Zopp, who also is a member of the Chicago School Board, said there are no simple answers to the problems that give rise to violence such as Hadiya’s shooting death the death.
Chicago Mayor Rahm Emanuel also talked about Hadiya’s death during a separate Wednesday press conference.
“If anybody has any information, you are not a snitch, you’re a citizen,” the mayor said according to an article published in the Chicago Tribune. “You’re a good citizen in good standing if you help.”
The 42 deaths so far this year is the highest monthly total since 2002 according to police statistics. Those numbers come, in spite of the fact that gun stores are banned in the city.

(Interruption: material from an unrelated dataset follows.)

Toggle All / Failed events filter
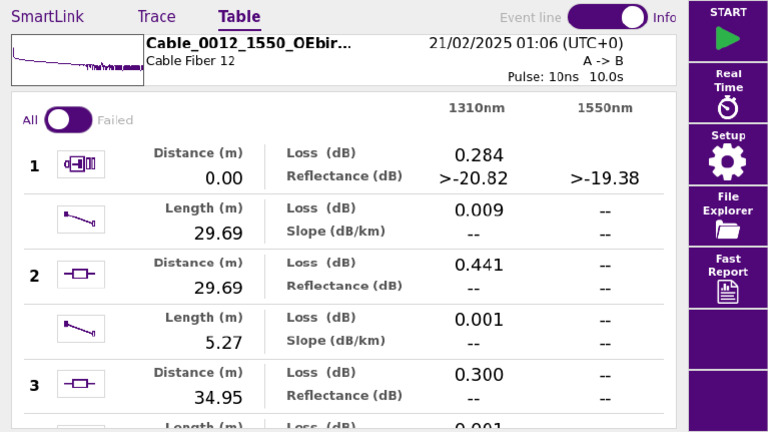This screenshot has width=768, height=432. 68,120
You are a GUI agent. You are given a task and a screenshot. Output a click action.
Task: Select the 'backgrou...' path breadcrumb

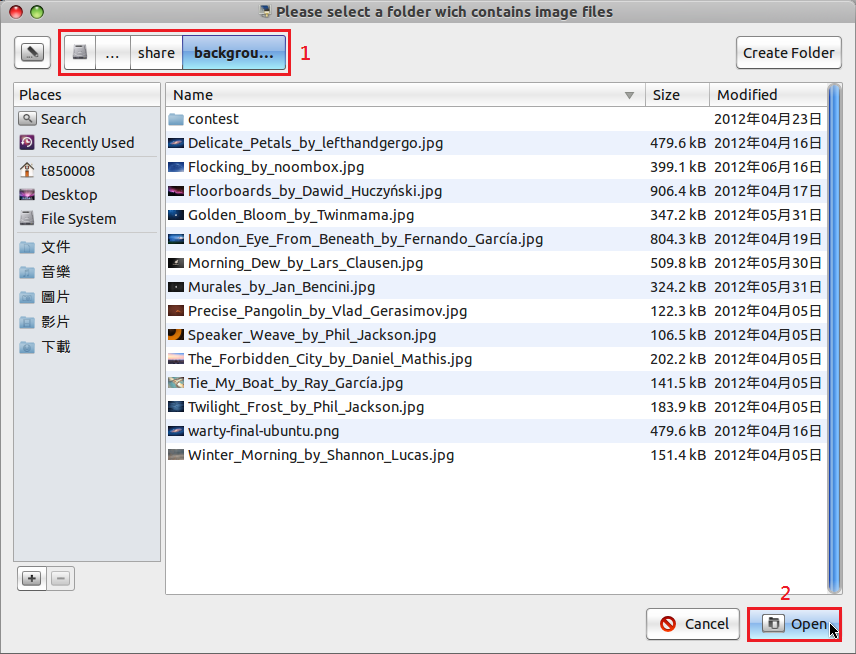pos(233,53)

“There is a ban in Chicago, but just across the street in neighboring suburbs, there are stores where you can go in and buy large numbers of weapons. You could sell them out of the trunk of the car,” says the Rev. Ira Acree, an anti-violence activist.

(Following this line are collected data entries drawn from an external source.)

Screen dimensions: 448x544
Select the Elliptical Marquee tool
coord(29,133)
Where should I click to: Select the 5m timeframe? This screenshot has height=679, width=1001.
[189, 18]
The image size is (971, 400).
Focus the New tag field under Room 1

Acree, pastor of the Greater St. John Bible Church on the west side, has been at the graveside with church members as they have buried their dead – many of them young and struck down by bullets or other weapons.
“In 2003, one of our members, 15-year-old Maurice Brown Jr., was gunned down, and to this day, they have not found his killer,” Acree told BlackAmericaweb.com. “He was a promising football player, a scholar. Colleges were already looking at him. He lost his life.”

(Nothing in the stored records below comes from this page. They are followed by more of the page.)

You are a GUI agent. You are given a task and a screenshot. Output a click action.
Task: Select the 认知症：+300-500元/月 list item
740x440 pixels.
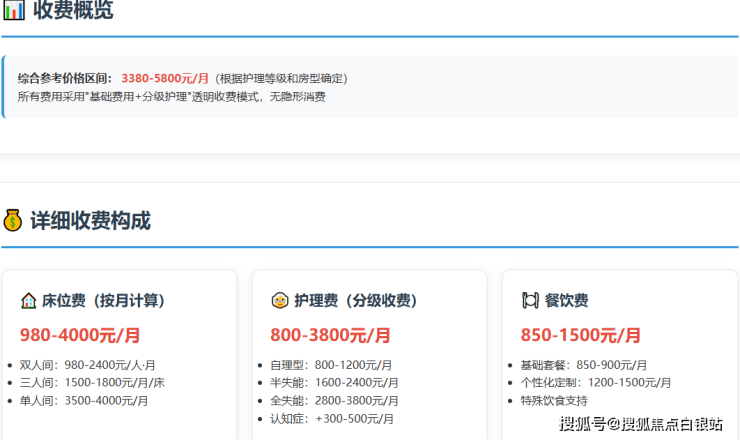(x=332, y=418)
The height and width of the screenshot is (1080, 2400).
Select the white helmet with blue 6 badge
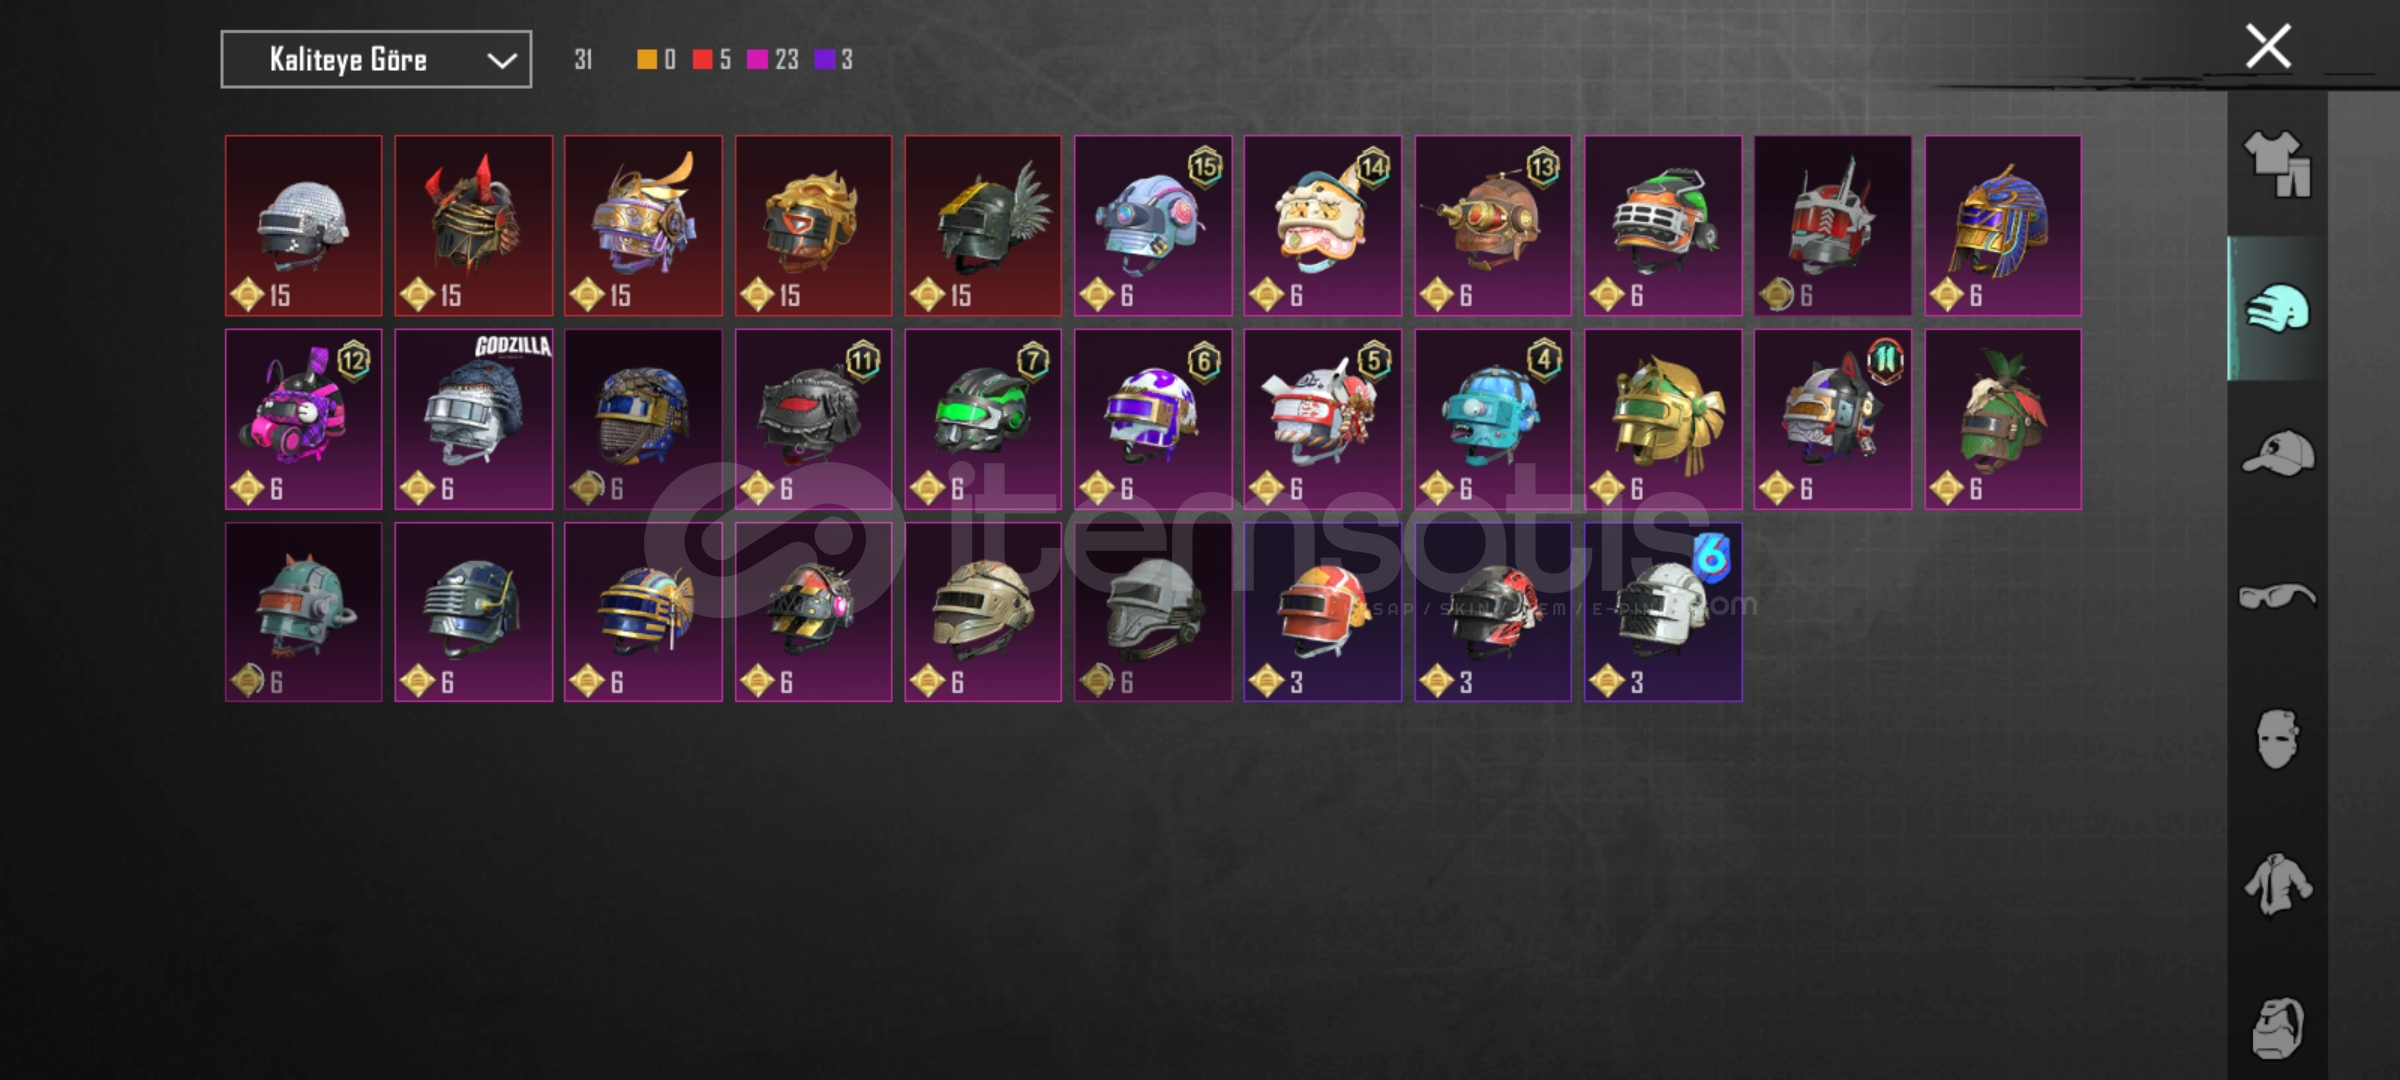[1663, 612]
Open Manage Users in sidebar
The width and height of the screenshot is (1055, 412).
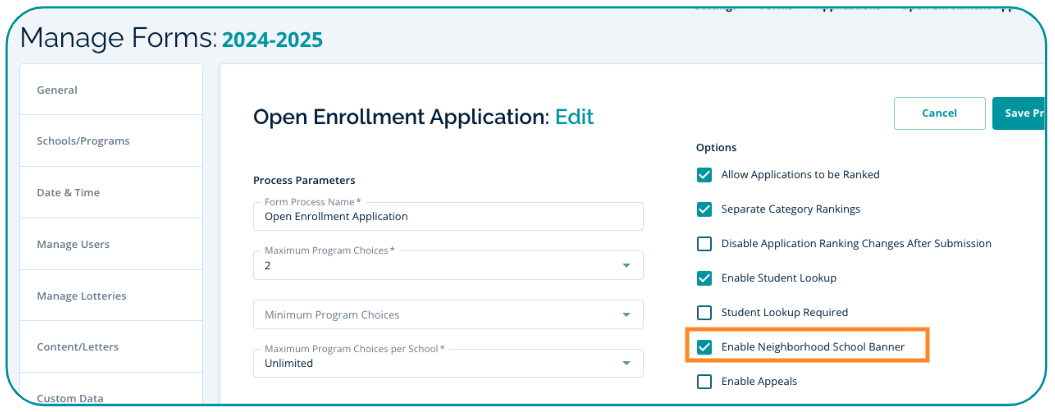[x=111, y=244]
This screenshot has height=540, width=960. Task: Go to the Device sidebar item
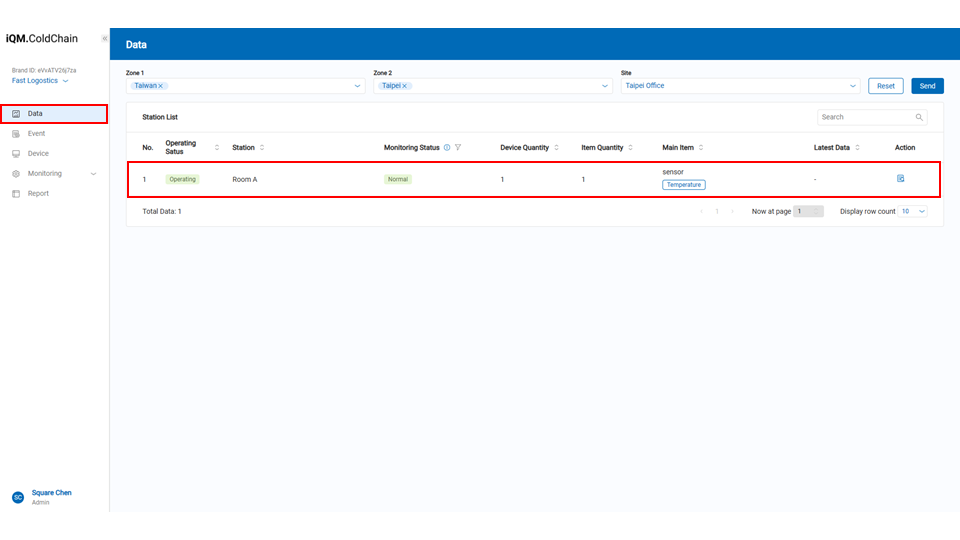click(38, 154)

The solution to the problem will take time, Acree said, pointing to high poverty, the deterioration of the family, the city’s illegal drug economy and unemployment as root causes.
Zopp said the unemployment rate for teens in Chicago is more than 70 percent and that African American and urban teens are disproportionately represented in those numbers. If the teens are not employed, they are more likely to get in trouble and “some will turn to illegal means to get money,” she said.
The Chicago Urban League has developed several programs to help young people get back on track, she said. The organization has also arranged forums where young people talk with lawmakers and policy makers to educate them on the needs of youths, Zopp said.
Richard Whooten, a Chicago area police officer who has served in the military, is taking the community education approach to addressing the problem.
“I’m training citizens in neighborhood watch groups how to be more aware,” Wooten told BlackAmericweb.com. He started his free training to community residents in October and said he has trained 15 to 20 people on the Southside.
“We have to save our communities,” Whooten said.